The Chasm Of Management Practices

by Jay Deragon on 09/10/2014

There is a management chasm emerging that left unchecked could destroy your organizations future.

A chasm is a marked division, separation, or difference between one point and another. In the field of management practices the points are past practices vs. future practices. Being stuck in the chasm means you are not going anywhere but down the ravine.

In a Forbes article titled “Do Managers Matter Anymore?” Giovanni Rodriguez writes: While some very large firms can still get away with adopting a command-and-control approach to their ecosystem, the growth and learning of business ecosystems depend on adopting a very different leadership approach, one that focuses on persuasion and motivation. Leaders who rose in traditional command and control environments can find that this quickly takes them outside their comfort zone.

But there’s something even bigger they need to address, because even the bully pulpit is not enough.
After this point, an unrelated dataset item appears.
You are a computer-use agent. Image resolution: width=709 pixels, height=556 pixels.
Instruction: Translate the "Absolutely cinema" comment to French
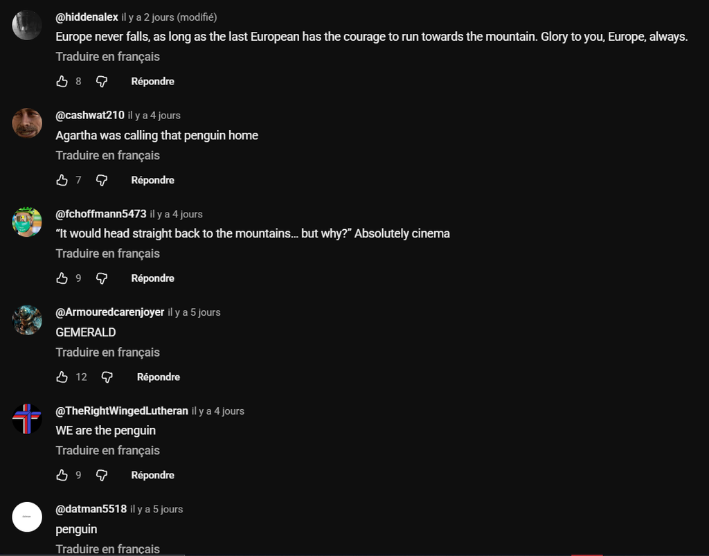[107, 253]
In the so-called leaderless world, CEOs not only need to raise their game as leaders.  They need to understand how to raise the game of others.  To quote management consulting icon Tom Peters – whose personal brand came of age at the dawn of the digital era that’s brought so much disruption, “leaders don’t create followers, they create more leaders.”

A very different kind of “CEO as hero” is now emerging, one who sees the opportunity to amplify the impact of everyone by shaping and influencing rather than directing.  That’s a long way from the mindset of the leaderless organization.  What we’re looking at is the opportunity to make organizations “leaderful.”  In the meantime, if you’re a CEO, we recommend that you ask if your leadership glass is half empty or half full.  There’s cause for optimism for CEOs who know they matter, but understand how others matter too.

But What Matters Most?

Most of our management rituals were invented (a very long time ago) to promote discipline, control, alignment, and predictability—all laudable goals. To out-innovate the upstarts, a company must reengineer all of these processes so they facilitate bold thinking and radical doing.  Thinking and acting radical is the new focus on the 21 century organization. To think and act radically requires management to not think selfishly. The entie model of management has been designed as a selfish tank of control and power.

In case you haven’t noticed selfishness is out and selflessness is in. That means management can no longer be the center of control of information and power rather management must serve the power nodes that control information and direct engagement with customers, markets, suppliers and employees.

The chasm is the ravine created by the lack of understanding and lack of willingness to understand.



Jim Jacques February 11, 2013 at 7:40 am

Many PS organizations face a conundrum when it comes to project management. The PS business itself might passionately understand the value that their project management skills can bring to client engagements, but they have perhaps yet to develop a value proposition sufficient to consistently sell project management along with other project delivery activities. Just giving away project management can make matters worse, by reinforcing the notion that it isn’t of value. But you know that having your PMs involved in the project will increase the likelihood of project success.

Virtual Office August 27, 2012 at 4:25 am

Thanks for sharing this post! I believe there is a large gap between what is taught to the budding management students and what is done in practice. Therefore, we must bridge the gap in order to get greater credibility.